A budget monitoring report showed higher-than-expected pay rises for employees and increasing energy costs as being the largest contributors.
Leader Gerald Vernon-Jackson said it faced "significant financial pressure".
"We expected a level of increase but not to the extent we've seen and the recent economic problems have made that even more difficult," he added.
"We will work to make sure we can deliver a balanced budget over the coming months but I don't see any government support coming our way."

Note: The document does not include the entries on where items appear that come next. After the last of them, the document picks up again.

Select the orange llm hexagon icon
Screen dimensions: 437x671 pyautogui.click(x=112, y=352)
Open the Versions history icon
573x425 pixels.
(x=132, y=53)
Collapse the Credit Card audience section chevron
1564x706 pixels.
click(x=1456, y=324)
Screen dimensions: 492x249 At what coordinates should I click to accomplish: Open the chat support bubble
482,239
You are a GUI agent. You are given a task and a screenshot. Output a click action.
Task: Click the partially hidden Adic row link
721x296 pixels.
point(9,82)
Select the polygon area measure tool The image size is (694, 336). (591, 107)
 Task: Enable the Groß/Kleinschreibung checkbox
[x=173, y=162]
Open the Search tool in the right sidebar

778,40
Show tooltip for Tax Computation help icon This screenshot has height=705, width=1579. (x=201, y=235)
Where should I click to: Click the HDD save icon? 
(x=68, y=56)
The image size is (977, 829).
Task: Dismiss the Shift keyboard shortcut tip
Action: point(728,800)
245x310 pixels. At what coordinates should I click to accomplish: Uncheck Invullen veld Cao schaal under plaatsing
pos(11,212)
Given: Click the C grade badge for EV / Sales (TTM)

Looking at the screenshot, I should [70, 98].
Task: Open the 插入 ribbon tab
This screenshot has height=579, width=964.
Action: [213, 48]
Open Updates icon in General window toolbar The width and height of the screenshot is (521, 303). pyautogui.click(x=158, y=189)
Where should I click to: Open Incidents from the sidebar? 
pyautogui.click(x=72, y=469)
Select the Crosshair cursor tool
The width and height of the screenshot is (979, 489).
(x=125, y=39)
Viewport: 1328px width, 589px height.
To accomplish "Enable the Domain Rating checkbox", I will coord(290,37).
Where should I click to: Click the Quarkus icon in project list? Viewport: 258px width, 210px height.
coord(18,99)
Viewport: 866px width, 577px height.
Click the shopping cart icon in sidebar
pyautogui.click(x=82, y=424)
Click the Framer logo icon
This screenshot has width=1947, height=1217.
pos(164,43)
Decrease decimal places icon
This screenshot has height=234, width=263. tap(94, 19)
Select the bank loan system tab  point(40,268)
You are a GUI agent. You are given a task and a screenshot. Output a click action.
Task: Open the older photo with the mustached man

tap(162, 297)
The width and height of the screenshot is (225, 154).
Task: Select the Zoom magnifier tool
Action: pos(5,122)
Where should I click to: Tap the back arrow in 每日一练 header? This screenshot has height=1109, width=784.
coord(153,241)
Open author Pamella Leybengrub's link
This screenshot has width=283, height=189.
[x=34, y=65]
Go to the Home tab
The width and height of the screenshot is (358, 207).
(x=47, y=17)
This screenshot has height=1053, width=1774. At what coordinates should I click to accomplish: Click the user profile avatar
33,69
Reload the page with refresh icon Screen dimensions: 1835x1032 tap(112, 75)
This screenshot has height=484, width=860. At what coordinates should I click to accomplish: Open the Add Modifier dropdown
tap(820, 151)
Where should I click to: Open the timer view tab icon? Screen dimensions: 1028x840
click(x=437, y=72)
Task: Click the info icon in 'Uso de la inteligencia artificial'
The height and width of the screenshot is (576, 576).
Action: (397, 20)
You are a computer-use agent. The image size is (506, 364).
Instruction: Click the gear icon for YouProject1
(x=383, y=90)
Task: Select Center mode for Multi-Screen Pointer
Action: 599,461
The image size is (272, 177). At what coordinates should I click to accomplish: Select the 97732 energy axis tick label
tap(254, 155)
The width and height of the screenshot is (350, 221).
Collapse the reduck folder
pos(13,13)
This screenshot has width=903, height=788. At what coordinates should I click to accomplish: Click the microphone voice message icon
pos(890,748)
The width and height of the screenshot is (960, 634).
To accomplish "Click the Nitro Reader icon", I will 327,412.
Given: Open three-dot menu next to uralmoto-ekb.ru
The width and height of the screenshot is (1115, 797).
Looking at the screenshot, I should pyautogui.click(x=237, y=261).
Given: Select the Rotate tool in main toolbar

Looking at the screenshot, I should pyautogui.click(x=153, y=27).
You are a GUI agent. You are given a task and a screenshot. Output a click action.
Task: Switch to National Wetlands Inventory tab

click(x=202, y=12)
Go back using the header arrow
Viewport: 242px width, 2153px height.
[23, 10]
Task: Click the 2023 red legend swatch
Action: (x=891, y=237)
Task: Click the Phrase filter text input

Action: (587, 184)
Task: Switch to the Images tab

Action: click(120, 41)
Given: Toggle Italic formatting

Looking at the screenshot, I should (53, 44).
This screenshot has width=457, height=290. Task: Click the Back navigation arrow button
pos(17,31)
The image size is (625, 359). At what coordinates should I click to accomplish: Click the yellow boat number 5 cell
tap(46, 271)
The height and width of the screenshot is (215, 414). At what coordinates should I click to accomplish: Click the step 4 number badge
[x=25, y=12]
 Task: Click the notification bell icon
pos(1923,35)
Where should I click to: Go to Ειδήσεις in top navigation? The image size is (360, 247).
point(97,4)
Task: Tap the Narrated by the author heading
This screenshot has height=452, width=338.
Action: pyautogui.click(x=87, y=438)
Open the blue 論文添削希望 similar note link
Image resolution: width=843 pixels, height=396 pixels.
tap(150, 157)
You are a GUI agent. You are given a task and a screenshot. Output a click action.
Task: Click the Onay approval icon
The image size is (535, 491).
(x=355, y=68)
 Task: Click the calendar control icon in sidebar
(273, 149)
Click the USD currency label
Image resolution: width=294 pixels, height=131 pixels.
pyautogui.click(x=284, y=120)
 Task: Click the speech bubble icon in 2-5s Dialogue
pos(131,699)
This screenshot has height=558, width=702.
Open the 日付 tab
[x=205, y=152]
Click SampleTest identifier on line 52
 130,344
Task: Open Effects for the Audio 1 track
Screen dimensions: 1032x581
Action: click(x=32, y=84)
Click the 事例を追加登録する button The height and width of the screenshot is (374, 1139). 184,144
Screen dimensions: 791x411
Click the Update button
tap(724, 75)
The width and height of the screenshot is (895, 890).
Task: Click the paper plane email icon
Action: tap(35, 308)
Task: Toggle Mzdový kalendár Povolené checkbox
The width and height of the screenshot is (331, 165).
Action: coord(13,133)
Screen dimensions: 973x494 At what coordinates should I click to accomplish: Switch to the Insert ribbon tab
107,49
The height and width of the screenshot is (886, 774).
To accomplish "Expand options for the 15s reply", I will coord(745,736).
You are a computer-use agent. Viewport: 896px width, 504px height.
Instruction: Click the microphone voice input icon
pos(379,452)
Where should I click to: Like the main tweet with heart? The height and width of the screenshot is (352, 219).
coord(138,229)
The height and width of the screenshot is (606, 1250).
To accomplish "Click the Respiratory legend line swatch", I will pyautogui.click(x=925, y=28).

The report showed the council's overspend would be even higher had it not had almost £5m in contingency funds to draw down from this year, according to the Local Democracy Reporting Service.
'Big worry'
The council's pay award this year - a flat £1,925 increase - is expected to work out at an average pay rise of just over 6% per employee and amounts to £3.8m more than the 2.5% it budgeted this year.
Rising energy prices have added a further £1.8m.
The council's director of finance, Chris Ward, said the current economic issues facing the country were likely to hamper long-term cost-cutting measures.
"Inflation is the big worry," he said.
"If the response is to raise interest rates then the opportunities for any invest-to-save schemes are more difficult because the cost of borrowing is rising."
He said the authority had "sufficient financial resilience" to accommodate the overspend, but at least £4.5m of that would continue into future years.